Busy loop in cpu_backend/task_queue.cpp keeps 1 thread at 100% CPU when queue is empty #80

Closed sayap closed 1 month ago

sayap commented 2 months ago

Hi, I notice that the busy loop in cpu_backend/task_queue.cpp will keep 1 thread at 100% CPU when the queue is empty:

    while (true) {
        mutex.lock();
        if (tasks.empty()) {
            if (exit_flag.load(std::memory_order_seq_cst)) {
                return;
            }
            mutex.unlock();
            continue;
        }
        ...
    }

On a laptop, this busy thread will keep the fans on all the time.

If I change the code to use a std::condition_variable, then all the threads will be at near 0% CPU when the queue is empty.

I suppose std::condition_variable also works on Windows, but I don't have a machine ready to test that. If it doesn't work on Windows, then we can add a short sleep before continue as a workaround. From my testing, a short sleep of 0.1ms can keep the threads at near 0% CPU without impacting the queue processing speed. However, this feels much less elegant compared to using a conditional variable :sweat_smile:

chenht2022 commented 2 months ago

You are right, this problem should be fixed.

I tried using std::condition_variable, but the delay in waking up the thread is not negligible, especially when individual tasks are relatively small, such as calculating a MoE layer for a single token, std::condition_variable can lead to significant performance degradation.

A better practice, as you mentioned, is to use short sleep to yield the core when idle waiting is detected. The modified code is as follows. It will be integrated into the repository.


void TaskQueue::processTasks() {
    auto start = std::chrono::steady_clock::now();
    while (true) {
        mutex.lock();
        if (tasks.empty()) {
            if (exit_flag.load(std::memory_order_seq_cst)) {
                return;
            }
            mutex.unlock();
            auto now = std::chrono::steady_clock::now();
            auto duration = std::chrono::duration_cast<std::chrono::milliseconds>(now - start).count();
            if (duration > 50) {
                std::this_thread::sleep_for(std::chrono::milliseconds(1));
            }
            continue;
        }
        ...
        start = std::chrono::steady_clock::now();
    }
}
sayap commented 2 months ago

Actually I have been running a build with cond var for a few days (see https://github.com/sayap/ktransformers/commit/9c81098), and there is no performance degradation during prefill/decode.

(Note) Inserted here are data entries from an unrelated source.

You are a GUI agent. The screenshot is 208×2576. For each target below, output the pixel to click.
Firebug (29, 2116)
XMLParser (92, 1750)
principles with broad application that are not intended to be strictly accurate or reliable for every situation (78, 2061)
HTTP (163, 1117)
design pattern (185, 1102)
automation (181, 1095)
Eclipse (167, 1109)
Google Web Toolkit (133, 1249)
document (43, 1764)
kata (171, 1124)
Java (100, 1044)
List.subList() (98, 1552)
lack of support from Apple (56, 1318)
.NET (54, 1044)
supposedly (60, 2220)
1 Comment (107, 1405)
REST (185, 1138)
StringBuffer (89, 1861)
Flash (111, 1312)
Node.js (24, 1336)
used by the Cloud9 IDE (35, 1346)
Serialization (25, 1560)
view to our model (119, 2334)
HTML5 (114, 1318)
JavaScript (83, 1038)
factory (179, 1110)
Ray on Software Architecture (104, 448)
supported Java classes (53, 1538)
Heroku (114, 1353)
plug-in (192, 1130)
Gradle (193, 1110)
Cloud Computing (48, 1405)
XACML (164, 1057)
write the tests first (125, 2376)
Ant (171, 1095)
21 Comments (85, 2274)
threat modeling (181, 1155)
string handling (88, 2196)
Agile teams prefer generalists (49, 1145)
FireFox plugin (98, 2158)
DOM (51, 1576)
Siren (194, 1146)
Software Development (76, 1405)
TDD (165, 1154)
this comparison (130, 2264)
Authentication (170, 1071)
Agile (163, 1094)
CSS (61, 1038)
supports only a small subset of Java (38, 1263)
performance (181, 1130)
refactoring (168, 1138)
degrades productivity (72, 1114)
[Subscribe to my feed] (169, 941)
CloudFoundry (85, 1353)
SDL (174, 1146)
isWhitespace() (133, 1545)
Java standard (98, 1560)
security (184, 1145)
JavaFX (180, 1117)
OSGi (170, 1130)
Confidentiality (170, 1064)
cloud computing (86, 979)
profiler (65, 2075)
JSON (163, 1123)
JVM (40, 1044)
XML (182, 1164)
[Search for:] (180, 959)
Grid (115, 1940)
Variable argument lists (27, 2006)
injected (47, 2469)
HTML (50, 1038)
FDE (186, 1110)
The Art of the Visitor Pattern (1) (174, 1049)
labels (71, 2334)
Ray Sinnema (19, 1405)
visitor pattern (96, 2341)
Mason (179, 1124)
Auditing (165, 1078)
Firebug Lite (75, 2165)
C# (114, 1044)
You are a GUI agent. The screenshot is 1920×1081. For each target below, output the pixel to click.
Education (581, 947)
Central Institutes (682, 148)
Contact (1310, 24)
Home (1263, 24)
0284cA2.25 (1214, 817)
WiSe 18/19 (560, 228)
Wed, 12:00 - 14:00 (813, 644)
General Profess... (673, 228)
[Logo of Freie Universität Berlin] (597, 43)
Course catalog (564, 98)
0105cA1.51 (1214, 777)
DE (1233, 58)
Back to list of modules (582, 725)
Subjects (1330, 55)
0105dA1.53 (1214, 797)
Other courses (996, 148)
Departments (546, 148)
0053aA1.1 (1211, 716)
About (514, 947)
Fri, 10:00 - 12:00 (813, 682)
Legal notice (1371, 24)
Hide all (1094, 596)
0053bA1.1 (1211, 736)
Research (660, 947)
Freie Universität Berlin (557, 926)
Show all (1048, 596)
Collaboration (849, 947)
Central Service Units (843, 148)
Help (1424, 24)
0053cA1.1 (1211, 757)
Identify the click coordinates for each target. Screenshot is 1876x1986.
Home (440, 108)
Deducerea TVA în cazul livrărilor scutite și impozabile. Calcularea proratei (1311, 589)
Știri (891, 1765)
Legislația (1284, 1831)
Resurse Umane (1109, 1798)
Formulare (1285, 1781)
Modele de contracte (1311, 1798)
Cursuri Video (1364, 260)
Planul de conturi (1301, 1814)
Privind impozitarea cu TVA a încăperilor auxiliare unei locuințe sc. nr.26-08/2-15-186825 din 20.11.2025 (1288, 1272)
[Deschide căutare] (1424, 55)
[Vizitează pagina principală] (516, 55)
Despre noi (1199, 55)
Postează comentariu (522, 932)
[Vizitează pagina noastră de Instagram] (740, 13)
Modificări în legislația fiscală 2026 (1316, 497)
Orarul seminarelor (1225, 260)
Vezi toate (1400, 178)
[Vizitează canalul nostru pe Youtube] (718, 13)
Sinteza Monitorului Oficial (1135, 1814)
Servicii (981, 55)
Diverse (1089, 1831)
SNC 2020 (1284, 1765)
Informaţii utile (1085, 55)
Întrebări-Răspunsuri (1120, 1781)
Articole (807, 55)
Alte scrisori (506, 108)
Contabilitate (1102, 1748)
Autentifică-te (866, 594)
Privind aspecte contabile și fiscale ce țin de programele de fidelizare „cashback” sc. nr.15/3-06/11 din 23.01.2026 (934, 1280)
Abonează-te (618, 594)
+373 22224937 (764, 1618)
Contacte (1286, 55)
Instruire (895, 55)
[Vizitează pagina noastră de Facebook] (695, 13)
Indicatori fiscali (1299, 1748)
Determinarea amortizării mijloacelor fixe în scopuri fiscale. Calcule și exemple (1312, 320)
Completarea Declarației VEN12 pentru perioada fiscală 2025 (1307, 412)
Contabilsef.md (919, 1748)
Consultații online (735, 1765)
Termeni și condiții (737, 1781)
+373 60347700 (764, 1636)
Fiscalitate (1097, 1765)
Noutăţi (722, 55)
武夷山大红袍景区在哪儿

This is on kernel 6.10.

chenht2022 commented 2 months ago

I tried your code, and indeed there is no performance degradation; there might have been a mistake in my previous testing method.

It would be great if you could submit a Pull Request to our project.

By the way, in cpu_backend/backend.cpp, there is a group of threads (Backend::worker_thread) that also uses a "busy loop + short sleep" synchronization method, which also creates unnecessary background overhead for the CPU. I'm not sure if changing them all to "condition variable" will cause performance degradation because there are at least dozens of threads on the server environment. Maybe a "busy loop + condition variable" method can achieve both high performance and resource savings.I will study it later.

sayap commented 2 months ago

Cool, I created pull request #83. Haven't tested it on Windows though.

sayap commented 2 months ago

By the way, in cpu_backend/backend.cpp, there is a group of threads (Backend::worker_thread) that also uses a "busy loop + short sleep" synchronization method, which also creates unnecessary background overhead for the CPU.

Ah I see. When I searched for what was causing the 100% CPU, I did see a lot of 1ms sleeps in strace output. This is probably the reason. I don't think these 1ms sleeps occupy too much CPU time, but yeah it is probably better to replace with cond var as well :grin: